MDS-138: Management of Acute Hemolytic Events in Paroxysmal Nocturnal Hemoglobinuria Patients Taking Pegcetacoplan

2021 
Context: Acute hemolytic events occurred in completed paroxysmal nocturnal hemoglobinuria (PNH) studies during the pegcetacoplan clinical development program. As part of the long-term extension study, we aim to better understand how to manage acute hemolytic events through dose adjustments in patients treated with the C3 inhibitor pegcetacoplan, recently approved by the FDA. Objective: Establish the long-term safety and efficacy of pegcetacoplan dose adjustments in patients with PNH. Design: This is a multicenter, open-label, nonrandomized extension study (NCT03531255) in PNH patients treated with pegcetacoplan who have previously completed a pegcetacoplan study. Study participants who experience an acute hemolytic event will be offered the opportunity to receive either intensive subcutaneous (SC) or intravenous (IV) pegcetacoplan as an acute treatment. Patients must have lactate dehydrogenase (LDH) >2 times the upper limit of normal and the presence of at least one new or worsening sign or symptom of hemolysis (e.g., decrease in hemoglobin, hemoglobinuria, fatigue), warranting acute intervention in the opinion of the investigator. Interventions: In patients with a steady-state pegcetacoplan dose of 1080 mg SC twice weekly, a loading dose of 1080 mg IV once or 1080 mg SC every 24 hours for 3 doses, followed by an increase in the maintenance dose to 1080 mg SC every 3 days would be used.
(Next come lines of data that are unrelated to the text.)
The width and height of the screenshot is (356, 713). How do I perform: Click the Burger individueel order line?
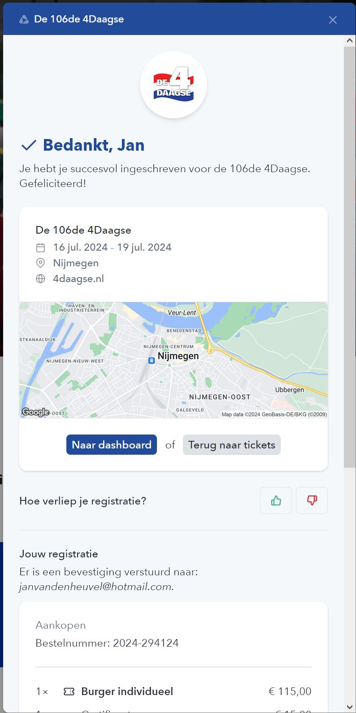(174, 691)
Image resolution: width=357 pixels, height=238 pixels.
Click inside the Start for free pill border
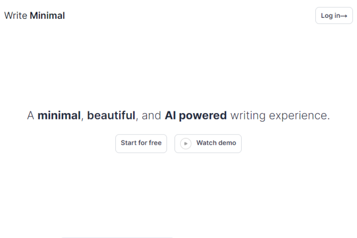[141, 143]
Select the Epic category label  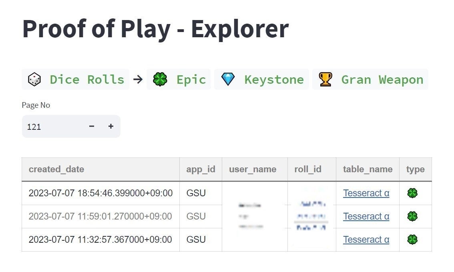191,79
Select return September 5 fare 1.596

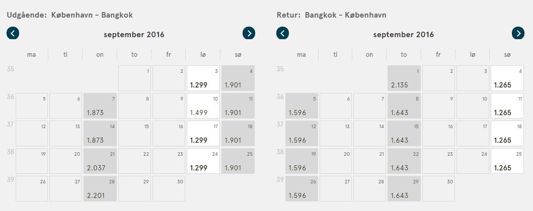[301, 106]

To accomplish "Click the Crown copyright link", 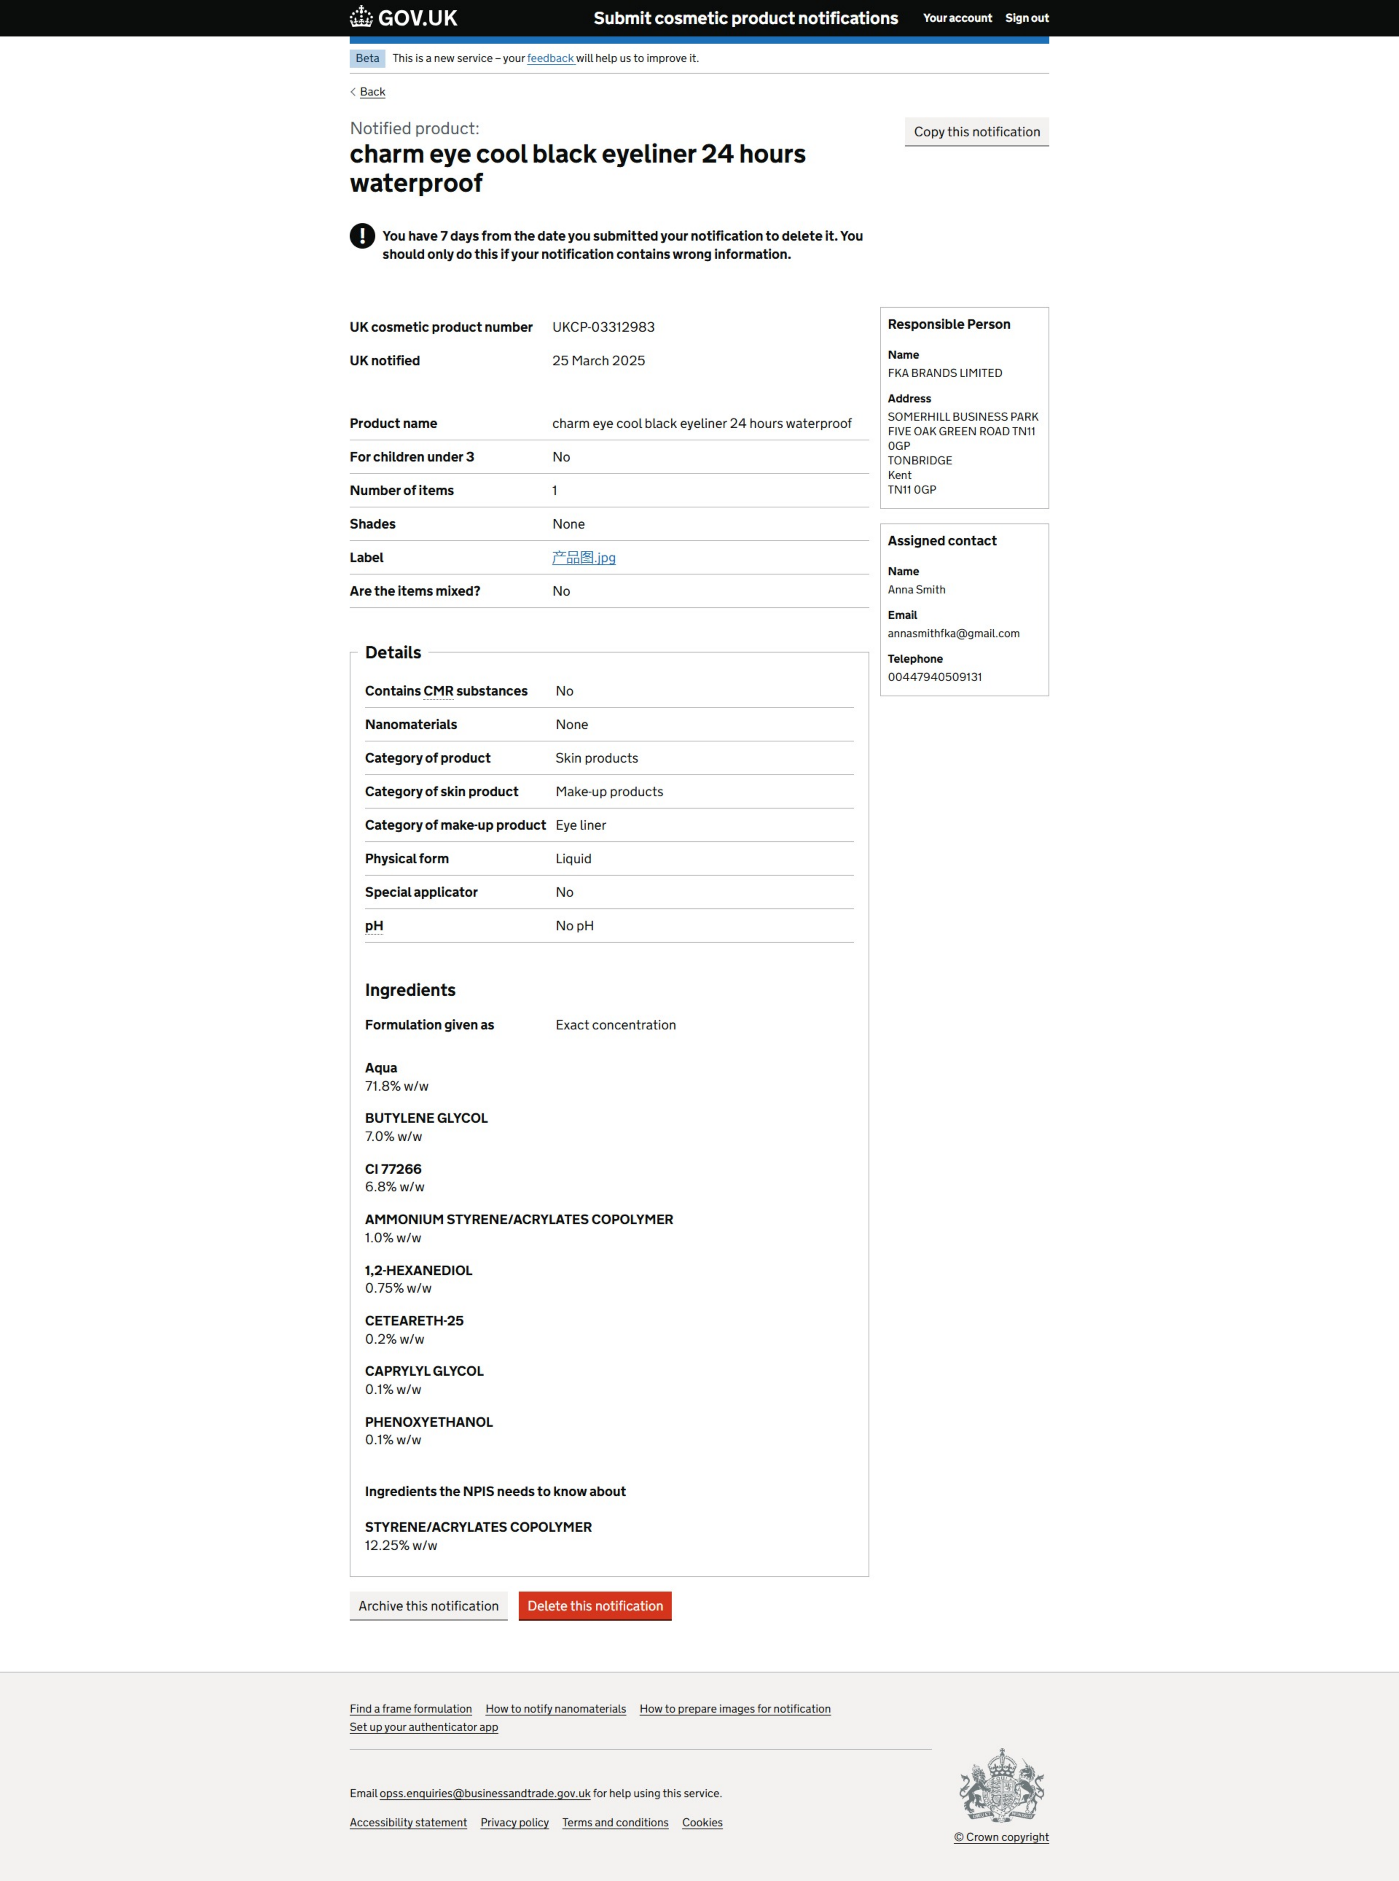I will click(x=1001, y=1837).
In patients at steady-state on a pegcetacoplan dose of 1080 mg SC every 3 days, a loading dose of 1080 mg IV once or 1080 mg SC every 24 hours for 3 doses, followed by an increase in the maintenance dose to 1080 mg SC 3 times weekly would be used. Main Outcome Measures: Main outcome measures include incidence and severity of treatment-emergent adverse events, thromboembolic events, hemoglobin level, LDH level, and red blood cell transfusions. Results: Results will be presented upon study completion, estimated in 2022.